The problem ▸
Reproduce exactly, and only, the lines below from the one containing "You are a GUI" through the one containing "GHO, URLA'DA OFİSİ AÇILDI (27, 207)".

Records from a data collection
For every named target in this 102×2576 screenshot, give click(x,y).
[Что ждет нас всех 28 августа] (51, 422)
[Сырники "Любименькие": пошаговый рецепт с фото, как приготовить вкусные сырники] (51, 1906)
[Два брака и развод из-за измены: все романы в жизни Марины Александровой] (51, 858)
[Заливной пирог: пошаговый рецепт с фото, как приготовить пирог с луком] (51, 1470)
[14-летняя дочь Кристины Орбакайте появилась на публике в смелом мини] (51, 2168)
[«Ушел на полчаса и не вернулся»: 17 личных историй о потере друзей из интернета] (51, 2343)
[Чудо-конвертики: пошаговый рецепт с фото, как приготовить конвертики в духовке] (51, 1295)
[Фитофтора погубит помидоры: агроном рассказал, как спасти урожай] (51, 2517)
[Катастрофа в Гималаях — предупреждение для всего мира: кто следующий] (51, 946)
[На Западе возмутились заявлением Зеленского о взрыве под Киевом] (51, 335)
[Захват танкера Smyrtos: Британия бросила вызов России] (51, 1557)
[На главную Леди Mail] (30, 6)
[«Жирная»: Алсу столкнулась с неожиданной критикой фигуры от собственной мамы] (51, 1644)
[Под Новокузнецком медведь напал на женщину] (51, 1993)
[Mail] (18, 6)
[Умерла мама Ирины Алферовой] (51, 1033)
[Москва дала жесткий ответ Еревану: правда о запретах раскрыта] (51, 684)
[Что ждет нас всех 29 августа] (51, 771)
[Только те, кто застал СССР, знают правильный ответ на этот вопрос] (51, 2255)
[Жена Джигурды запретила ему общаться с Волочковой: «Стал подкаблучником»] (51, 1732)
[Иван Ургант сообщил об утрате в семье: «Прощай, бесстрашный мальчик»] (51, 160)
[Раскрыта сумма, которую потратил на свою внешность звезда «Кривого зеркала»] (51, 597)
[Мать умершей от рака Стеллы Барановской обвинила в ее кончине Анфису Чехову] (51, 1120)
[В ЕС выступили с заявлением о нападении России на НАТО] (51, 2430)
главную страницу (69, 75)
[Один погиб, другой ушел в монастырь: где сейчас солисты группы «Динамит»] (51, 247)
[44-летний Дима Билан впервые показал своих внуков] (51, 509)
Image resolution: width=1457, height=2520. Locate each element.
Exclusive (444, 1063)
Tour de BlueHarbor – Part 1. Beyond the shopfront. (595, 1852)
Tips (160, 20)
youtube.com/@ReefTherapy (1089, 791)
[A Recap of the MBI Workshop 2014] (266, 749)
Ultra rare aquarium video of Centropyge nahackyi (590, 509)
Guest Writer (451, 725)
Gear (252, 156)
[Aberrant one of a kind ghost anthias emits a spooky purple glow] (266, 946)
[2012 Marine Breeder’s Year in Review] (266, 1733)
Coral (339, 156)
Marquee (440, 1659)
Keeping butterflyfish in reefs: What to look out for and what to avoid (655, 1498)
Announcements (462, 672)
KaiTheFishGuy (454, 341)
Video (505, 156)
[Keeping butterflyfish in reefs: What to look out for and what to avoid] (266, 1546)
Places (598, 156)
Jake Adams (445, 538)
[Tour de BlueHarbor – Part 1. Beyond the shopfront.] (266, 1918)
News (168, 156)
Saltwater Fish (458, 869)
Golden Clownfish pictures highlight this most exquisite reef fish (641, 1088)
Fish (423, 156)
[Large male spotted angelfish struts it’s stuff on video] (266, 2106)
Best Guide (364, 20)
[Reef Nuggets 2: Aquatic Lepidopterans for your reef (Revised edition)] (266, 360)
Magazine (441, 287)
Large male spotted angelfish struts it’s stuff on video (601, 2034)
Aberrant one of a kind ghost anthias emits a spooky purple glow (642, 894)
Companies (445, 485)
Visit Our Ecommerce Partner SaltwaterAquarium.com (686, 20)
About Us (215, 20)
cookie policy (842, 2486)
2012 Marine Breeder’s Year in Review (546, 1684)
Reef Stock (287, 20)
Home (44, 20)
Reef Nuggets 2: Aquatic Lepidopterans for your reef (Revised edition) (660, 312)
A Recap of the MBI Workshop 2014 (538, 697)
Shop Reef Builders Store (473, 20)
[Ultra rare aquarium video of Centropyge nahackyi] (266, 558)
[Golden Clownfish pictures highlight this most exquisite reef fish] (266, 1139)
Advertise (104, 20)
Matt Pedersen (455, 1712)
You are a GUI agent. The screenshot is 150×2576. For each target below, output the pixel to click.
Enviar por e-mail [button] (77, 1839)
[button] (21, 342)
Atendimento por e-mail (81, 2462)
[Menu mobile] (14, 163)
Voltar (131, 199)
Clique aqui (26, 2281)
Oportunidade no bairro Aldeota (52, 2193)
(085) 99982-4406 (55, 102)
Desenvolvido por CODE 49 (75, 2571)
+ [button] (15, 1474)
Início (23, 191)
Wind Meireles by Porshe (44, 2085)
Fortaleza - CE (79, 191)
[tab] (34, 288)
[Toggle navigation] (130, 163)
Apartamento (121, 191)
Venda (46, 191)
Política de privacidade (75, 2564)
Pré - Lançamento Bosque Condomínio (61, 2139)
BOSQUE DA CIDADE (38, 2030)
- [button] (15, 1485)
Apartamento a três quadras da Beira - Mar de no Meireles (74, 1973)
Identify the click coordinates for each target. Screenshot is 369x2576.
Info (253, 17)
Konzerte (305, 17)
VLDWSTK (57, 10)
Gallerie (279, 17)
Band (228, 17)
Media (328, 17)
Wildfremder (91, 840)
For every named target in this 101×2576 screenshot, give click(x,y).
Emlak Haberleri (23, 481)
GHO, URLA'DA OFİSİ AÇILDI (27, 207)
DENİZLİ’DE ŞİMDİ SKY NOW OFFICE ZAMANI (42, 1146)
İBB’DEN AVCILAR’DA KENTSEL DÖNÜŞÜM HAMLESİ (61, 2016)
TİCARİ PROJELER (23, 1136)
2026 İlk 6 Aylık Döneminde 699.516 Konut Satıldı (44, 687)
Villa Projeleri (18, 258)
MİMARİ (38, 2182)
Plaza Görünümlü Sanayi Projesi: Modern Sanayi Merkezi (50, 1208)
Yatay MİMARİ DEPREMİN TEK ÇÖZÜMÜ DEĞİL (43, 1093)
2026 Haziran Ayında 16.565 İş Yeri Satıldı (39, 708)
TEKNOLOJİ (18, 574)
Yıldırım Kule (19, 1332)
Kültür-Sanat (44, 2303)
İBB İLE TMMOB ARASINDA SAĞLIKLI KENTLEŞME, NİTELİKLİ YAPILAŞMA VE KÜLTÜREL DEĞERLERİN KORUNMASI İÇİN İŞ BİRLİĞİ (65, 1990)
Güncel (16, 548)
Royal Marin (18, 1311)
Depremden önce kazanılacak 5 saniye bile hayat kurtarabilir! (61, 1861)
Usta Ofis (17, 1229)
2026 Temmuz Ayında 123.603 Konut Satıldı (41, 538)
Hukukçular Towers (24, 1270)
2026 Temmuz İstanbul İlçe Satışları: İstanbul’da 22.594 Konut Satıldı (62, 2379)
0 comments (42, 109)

Task answer ▸
You are a GUI agent. The screenshot is 150×2576. For each target below, output the pixel to click.
Enviar por e-mail [button] (77, 1839)
[button] (21, 342)
Atendimento por e-mail (81, 2462)
[Menu mobile] (14, 163)
Voltar (131, 199)
Clique aqui (26, 2281)
Oportunidade no bairro Aldeota (52, 2193)
(085) 99982-4406 (55, 102)
Desenvolvido por CODE 49 (75, 2571)
+ [button] (15, 1474)
Início (23, 191)
Wind Meireles by Porshe (44, 2085)
Fortaleza - CE (79, 191)
[tab] (34, 288)
[Toggle navigation] (130, 163)
Apartamento (121, 191)
Venda (46, 191)
Política de privacidade (75, 2564)
Pré - Lançamento Bosque Condomínio (61, 2139)
BOSQUE DA CIDADE (38, 2030)
- [button] (15, 1485)
Apartamento a três quadras da Beira - Mar de no Meireles (74, 1973)
Identify the click coordinates for each target. Screenshot is 369x2576.
Info (253, 17)
Konzerte (305, 17)
VLDWSTK (57, 10)
Gallerie (279, 17)
Band (228, 17)
Media (328, 17)
Wildfremder (91, 840)
For every named target in this 101×2576 screenshot, give click(x,y).
Emlak Haberleri (23, 481)
GHO, URLA'DA OFİSİ AÇILDI (27, 207)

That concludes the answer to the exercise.